Like slavery and Jim Crow, the Black hood has in many ways been shaped by white supremacy. Politicians from both sides of the aisle, people of all races and nationalities propagated and appropriated this idea of “the ghetto” and the myths around it as a way to “justify racist policies that concentrated poverty in the hood and created high-opportunity white spaces.” Based on nearly 20 years of fieldwork and research in cities such as Baltimore, New York, St. Louis and Chicago, Cashin looks at the housing disparities and redlining as it relates to schools, policing and access to transportation. White Space, Black Hood calls for the abolition of state-sanctioned systemic oppression and calls for a new infrastructure of opportunities in poor Black neighborhoods.

September 14, 2021, Beacon Press

You Got Anything Stronger?: Stories – Gabrielle Union (Nonfiction)

Image: Dey Street Books

A lot has happened since Gabrielle Union published her first memoir, 2017’s We’re Gonna Need More Wine. As we open her second, You Got Anything Stronger?, Union has become a mom of two incredible girls—one being the shadiest baby on the block—and expanded her career, allowing her to “uplift other voices that need to be heard.” In this book, Union shows readers how to embrace the ever-changing aspects of life that make us human. She reflects on her iconic character, Isis, from Bring It On, a girl’s night at Chateau Marmont, and for the first time, opens up completely about the surrogacy journey and birth of her now 2-year-old daughter, Kaavia James Union Wade.

This vulnerable and hilarious account of Union’s life is now available for purchase, and you can also hear Union’s conversation with Maiysha Kai, managing editor of The Glow Up and host of The Root’s literary podcast, It’s Lit.

September 14, 2021, Dey Street Books

Miss Chloe: A Literary Friendship with Toni Morrison – A.J. Verdelle (Nonfiction)

Image: HarperCollins

Twenty-five years after the success of her first novel, The Good Negress, A.J. Verdelle writes about the success that came after—including her period of friendship with Toni Morrison.
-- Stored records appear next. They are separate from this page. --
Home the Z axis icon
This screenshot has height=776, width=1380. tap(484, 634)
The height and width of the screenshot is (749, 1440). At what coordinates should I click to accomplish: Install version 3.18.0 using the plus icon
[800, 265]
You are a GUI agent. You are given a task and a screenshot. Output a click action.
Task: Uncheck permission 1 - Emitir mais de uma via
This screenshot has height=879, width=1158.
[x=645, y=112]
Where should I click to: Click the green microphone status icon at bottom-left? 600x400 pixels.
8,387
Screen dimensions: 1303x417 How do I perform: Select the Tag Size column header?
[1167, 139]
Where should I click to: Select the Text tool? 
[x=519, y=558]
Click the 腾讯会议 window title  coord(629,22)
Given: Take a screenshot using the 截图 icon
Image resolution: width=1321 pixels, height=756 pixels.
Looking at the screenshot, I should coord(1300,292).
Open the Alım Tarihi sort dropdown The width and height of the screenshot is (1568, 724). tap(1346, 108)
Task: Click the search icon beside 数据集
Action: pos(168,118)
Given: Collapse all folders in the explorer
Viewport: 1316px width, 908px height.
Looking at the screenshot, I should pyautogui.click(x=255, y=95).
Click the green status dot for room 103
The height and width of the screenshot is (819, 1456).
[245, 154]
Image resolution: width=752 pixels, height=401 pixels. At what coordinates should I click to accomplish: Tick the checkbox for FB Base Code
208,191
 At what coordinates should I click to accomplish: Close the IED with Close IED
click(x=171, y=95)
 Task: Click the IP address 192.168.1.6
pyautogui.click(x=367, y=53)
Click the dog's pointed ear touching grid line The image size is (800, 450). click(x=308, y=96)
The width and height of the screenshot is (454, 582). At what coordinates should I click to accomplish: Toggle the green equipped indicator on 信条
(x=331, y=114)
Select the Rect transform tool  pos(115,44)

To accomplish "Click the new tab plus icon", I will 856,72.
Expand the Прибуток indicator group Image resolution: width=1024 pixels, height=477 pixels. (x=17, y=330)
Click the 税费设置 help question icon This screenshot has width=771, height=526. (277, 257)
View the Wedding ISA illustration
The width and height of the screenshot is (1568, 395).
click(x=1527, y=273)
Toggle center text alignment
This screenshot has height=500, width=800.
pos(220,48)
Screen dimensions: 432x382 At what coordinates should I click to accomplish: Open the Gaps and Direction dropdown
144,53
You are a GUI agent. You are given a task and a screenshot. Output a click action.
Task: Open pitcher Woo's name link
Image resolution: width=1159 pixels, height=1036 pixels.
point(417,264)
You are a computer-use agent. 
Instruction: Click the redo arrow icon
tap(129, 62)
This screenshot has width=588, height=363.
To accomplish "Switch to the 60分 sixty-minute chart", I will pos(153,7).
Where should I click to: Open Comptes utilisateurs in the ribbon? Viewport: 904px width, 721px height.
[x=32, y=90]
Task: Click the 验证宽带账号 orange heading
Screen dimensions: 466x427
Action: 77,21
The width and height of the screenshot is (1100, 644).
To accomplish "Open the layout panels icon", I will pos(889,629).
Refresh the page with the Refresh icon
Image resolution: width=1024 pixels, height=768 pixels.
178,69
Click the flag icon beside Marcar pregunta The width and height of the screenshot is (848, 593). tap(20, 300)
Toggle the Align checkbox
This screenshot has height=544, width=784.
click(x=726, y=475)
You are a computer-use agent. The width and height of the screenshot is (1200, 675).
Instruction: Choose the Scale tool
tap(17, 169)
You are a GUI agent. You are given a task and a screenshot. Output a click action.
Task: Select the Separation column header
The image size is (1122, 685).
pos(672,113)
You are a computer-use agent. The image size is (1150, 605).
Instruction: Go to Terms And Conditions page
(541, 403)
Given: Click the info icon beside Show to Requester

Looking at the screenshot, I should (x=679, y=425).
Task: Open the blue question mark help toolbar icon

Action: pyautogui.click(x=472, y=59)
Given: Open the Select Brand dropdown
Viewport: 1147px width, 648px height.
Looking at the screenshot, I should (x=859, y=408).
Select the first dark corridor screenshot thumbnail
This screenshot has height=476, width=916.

Their friendship, which is described as “a precious gift that was most of the time a grace and a blessing, and at other times, confusing and too separate from literature.” The book chronicles the twisted friendship built on love, competition and jealousy. After going in-depth into her own feelings about the subject, the book ends with Verdelle’s perspective on her life after Morrison has died.

She writes, “In order for Morrison to take you seriously, to have patience with you, to be interested, you had to be able to hear her. You had to be able to sit still and listen. You had to be able to pipe up in the pauses, and prove you understood. You needed [to] demonstrate that language was a skill you had, that Black culture was known to you and respected by you.”

February 15, 2022, HarperCollins; available for pre-order now.